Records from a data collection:
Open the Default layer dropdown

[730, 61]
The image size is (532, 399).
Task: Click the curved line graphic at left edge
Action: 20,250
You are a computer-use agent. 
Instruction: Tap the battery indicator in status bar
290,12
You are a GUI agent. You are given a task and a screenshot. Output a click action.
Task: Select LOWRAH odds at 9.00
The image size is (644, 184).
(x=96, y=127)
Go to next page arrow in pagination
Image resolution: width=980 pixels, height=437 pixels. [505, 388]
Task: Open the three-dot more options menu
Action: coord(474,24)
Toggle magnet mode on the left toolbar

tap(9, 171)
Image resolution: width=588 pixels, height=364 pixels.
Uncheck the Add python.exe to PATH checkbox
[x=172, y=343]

...

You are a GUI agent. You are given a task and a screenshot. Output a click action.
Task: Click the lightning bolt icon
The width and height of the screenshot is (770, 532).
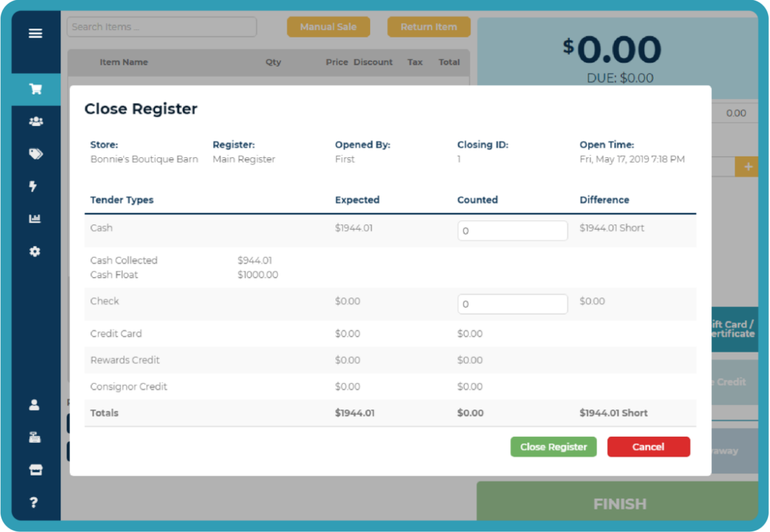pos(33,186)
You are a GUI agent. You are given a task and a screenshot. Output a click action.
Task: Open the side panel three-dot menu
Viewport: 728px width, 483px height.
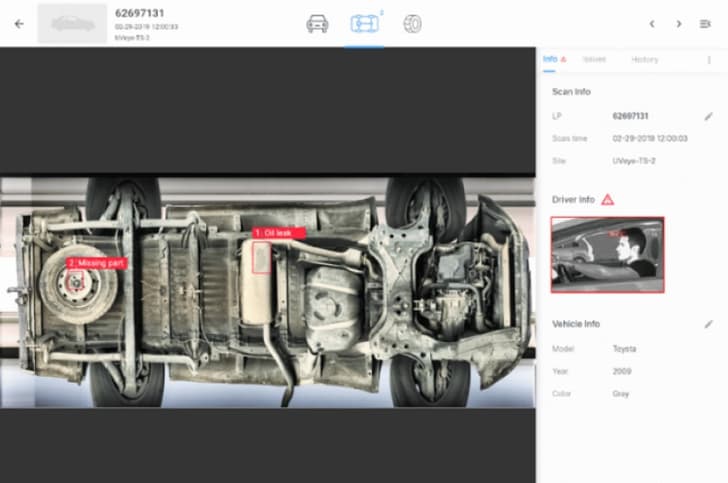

• Your instructions:
Could you reproduce, exactly, every line above from the line with "Task: Open the side panel three-dot menu" to the line with "Viewport: 728px width, 483px height.", and no other line? Both ends count.

• Exercise output:
Task: Open the side panel three-dot menu
Viewport: 728px width, 483px height.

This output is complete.